The State of Victoria has become the latest Australian jurisdiction to make 'Workplace Manslaughter' a criminal offence, with significant penalties and potential imprisonment for individuals guilty of the offence.

Two new indictable Victorian offences will be inserted under the Victorian Occupational Health and Safety Act 2004 (OH&S Act) and will commence on a day to be proclaimed or on the default commencement date of 1 July 2020. The maximum penalty for an employer is 100,000 penalty units (currently AUD16.5 million) and for an officer of a company 20 years in jail.

According to the Explanatory Memorandum, the maximum penalties are intended to deter organisations and officers from breaching their occupational health and safety duties, and encourage them to allocate appropriate resources and training to improve workplace safety.

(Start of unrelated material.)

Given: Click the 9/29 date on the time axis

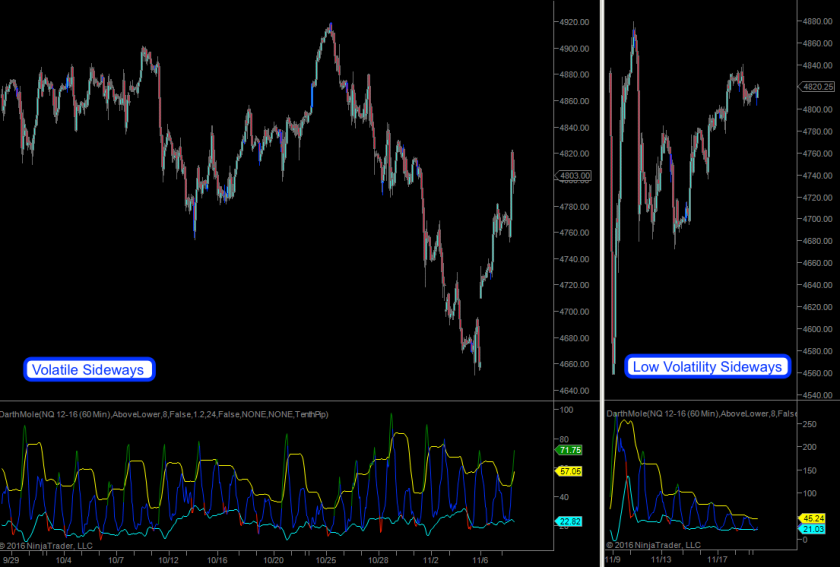Looking at the screenshot, I should click(12, 560).
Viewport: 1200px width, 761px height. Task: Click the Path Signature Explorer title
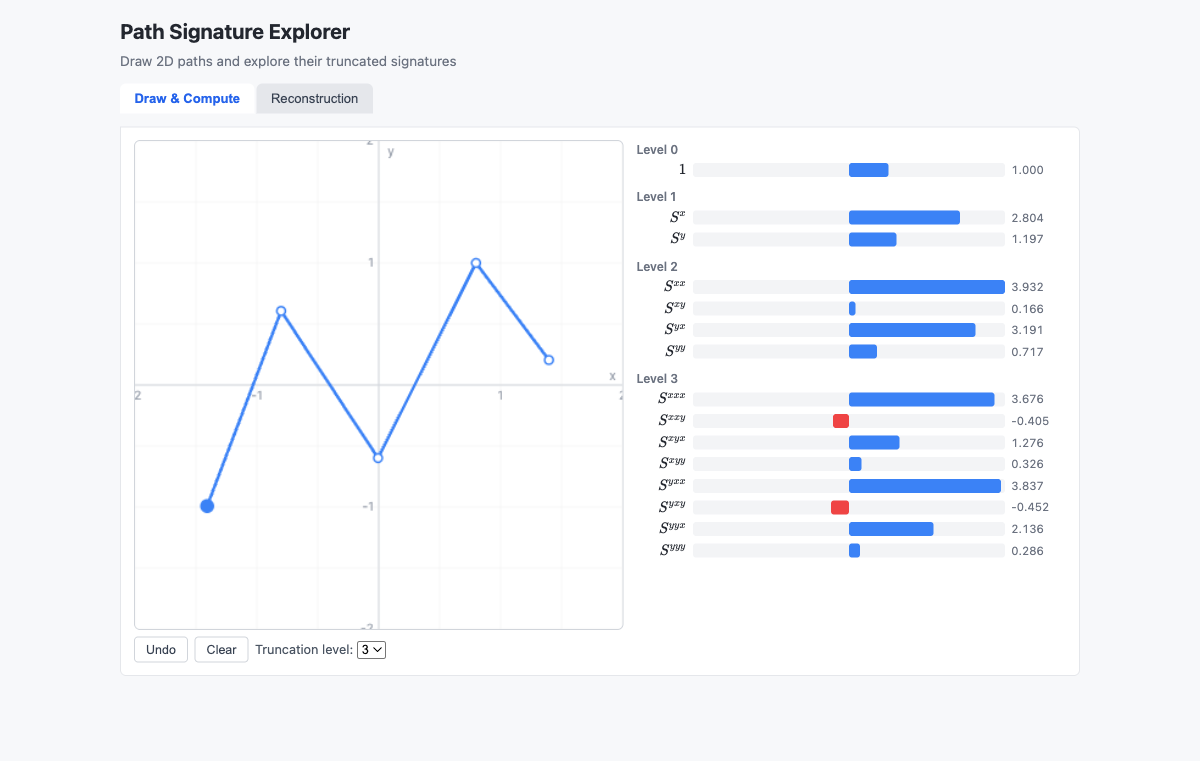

Northern Territory has also followed suit and passed the Work Health and Safety (National Uniform Legislation) Amendment Bill 2019 on 27 November 2019, introducing the offence of industrial manslaughter, with maximum penalties of life imprisonment for individuals and 65,000 penalty units (currently AUD10.205 million) for bodies corporate.

The Work Health and Safety Bill 2019 (WHS) WA was introduced to WA parliament last week and proposes the introduction of two separate industrial manslaughter offences, carrying a maximum penalty of $10 million for bodies corporate and up AUD5 million and 20 years jail for an individual. We will watch the WHS bill closely as it progresses through WA parliament.

What Are the Details of Workplace Manslaughter?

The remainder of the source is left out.